Hello, I’m Brendan. I’m a rising Gallatin senior studying design and sociology. I am on a journey across the U.S. in an old beat-up Jeep with my fabulous partner, sound tech, cinematographer, salad-maker, tent-pitcher, etc. etc. Luna. We are searching for Tiny Houses.
My research project was proposed as an exploration of the potential of Tiny Houses, specifically Tiny House communities in the United States. I will be filming, conducting interviews, documenting, and hopefully chatting around campfires with some Tiny House people to see what wisdom this architectural trend and its people can bestow. By way of context, although definitions are loose, a Tiny House is a house that is somewhere in the range of 100 to 400 square feet and is often built on a trailer to avoid building codes and zoning laws associated with traditional foundation-based construction. Often homemade, some of the first of these houses were touted as a response to the mortgage crisis; others are the manifestation of dreams to live a more eco-friendly, off-the-grid, downsized, and free life. Some Tiny Houses are mobile and some are not, but many of them have made their way onto the internet where they have become a shareable phenomenon… So much so that Portlandia thought they were worth a spoof that can be seen here ~~ https://youtu.be/16QAXxpM2qE
Luna and I recently visited our first Tiny Houses in OM Village, Madison WI[http://occupymadisoninc.com/]
The O and M stand for Occupy Madison. The concept of the community was developed in the aftermath of Occupy Wall Street as a response to the predicament of people who had participated, but as the camps came down, had no where else to go. We spoke to Luca Clemente, OM Village vice president “not that that means anything here” he said laughing, about what OM Village really is. He regaled us with stories of wrestling bureaucratic beasts named ‘zoning laws’ and ‘NGO status approval,’ the chaos of acquiring the old septic car garage which was unrecognizable as the building we were sitting in, and the process of ‘beautification’ to make the village amenable to the neighbors. In the adjacent yard behind a new wooden fence sat four beautiful Tiny Houses, painted different colors and with very distinct personalities. Three are lived in and one is acting as a communal kitchen. The way it worked was that people could volunteer with the group and after an allotted number of hours they earned a house. In practice homeless people with strong ties to greater Madison community are empowered and helped to build a house of their own while joining and strengthening the Village.

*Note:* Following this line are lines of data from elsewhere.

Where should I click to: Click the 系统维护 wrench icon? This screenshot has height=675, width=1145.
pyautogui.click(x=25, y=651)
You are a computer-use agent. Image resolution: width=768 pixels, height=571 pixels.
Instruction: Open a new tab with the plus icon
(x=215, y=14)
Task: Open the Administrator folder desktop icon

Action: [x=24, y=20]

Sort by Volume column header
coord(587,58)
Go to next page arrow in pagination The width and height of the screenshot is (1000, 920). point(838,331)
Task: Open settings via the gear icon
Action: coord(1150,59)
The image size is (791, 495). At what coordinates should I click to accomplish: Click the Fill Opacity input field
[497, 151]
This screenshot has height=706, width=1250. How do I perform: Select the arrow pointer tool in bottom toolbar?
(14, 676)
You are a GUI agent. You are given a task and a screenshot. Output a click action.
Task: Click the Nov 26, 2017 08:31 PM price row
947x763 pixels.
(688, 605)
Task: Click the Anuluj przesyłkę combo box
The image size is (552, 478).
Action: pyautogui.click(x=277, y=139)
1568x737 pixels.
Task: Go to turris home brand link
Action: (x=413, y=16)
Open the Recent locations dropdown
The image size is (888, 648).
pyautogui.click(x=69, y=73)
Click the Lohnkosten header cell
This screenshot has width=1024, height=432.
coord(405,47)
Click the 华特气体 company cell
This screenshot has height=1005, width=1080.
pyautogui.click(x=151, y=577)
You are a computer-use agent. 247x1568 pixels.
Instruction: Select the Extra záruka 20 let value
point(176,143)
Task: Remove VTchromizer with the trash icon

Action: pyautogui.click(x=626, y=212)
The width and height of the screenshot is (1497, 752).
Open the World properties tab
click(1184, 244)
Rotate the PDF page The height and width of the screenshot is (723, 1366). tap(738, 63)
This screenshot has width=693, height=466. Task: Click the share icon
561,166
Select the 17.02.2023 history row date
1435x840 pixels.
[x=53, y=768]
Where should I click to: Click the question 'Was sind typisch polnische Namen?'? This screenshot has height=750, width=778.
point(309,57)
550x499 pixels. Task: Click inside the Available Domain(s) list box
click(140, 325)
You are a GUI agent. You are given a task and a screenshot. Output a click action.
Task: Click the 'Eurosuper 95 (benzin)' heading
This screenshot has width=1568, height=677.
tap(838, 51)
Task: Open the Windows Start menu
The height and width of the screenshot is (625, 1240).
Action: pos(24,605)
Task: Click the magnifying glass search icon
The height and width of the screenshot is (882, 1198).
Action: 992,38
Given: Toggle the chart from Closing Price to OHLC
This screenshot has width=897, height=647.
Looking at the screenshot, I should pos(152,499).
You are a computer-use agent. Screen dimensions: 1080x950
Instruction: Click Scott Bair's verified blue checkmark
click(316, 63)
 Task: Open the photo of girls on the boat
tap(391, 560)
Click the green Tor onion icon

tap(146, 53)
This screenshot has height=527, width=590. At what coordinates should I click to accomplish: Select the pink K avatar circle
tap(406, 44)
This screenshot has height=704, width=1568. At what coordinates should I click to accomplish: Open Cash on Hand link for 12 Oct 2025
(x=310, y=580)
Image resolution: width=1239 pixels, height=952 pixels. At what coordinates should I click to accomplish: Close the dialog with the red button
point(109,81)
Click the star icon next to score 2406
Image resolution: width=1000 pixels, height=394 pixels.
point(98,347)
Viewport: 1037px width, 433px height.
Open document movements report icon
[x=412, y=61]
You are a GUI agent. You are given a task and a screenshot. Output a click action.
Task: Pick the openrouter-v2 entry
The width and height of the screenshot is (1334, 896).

That evening we sat down with Luca and about eight other residents and volunteers to enjoy a community potluck. The conversation wandered from politics to Kombucha brewing to the new honey bees on the roof to “please pass the mashed potatoes.” Much later I realized that about sixty percent of the people at that dinner were technically homeless, which struck me because–other than through specific volunteer relationships or chance encounters in Washington Square Park–I had rarely had such genial and intimate interactions with people who were, or once had been, without a place to lay their head at night. It was a humbling experience, but also filled both Luna and myself with gratitude for their hospitality and the work OM Village was doing. There was a recognized understanding that an apartment building or a shelter might have gotten more people off the streets faster. But after spending time in OM Village, touring the houses, and talking with their proud owners (and builders!) about the herb garden growing off their windowsill or the birdhouse they had built for the store, the not easily quantifiable–but no less valuable–worth of the OM design was palpable in the air, like the buzzing of happy bees.
I’m currently sitting in a cafe outside of Rapid City, SD with my nose pointing Westward. I look forward to visiting and learning from the many more villages and Tiny Houses on the road ahead.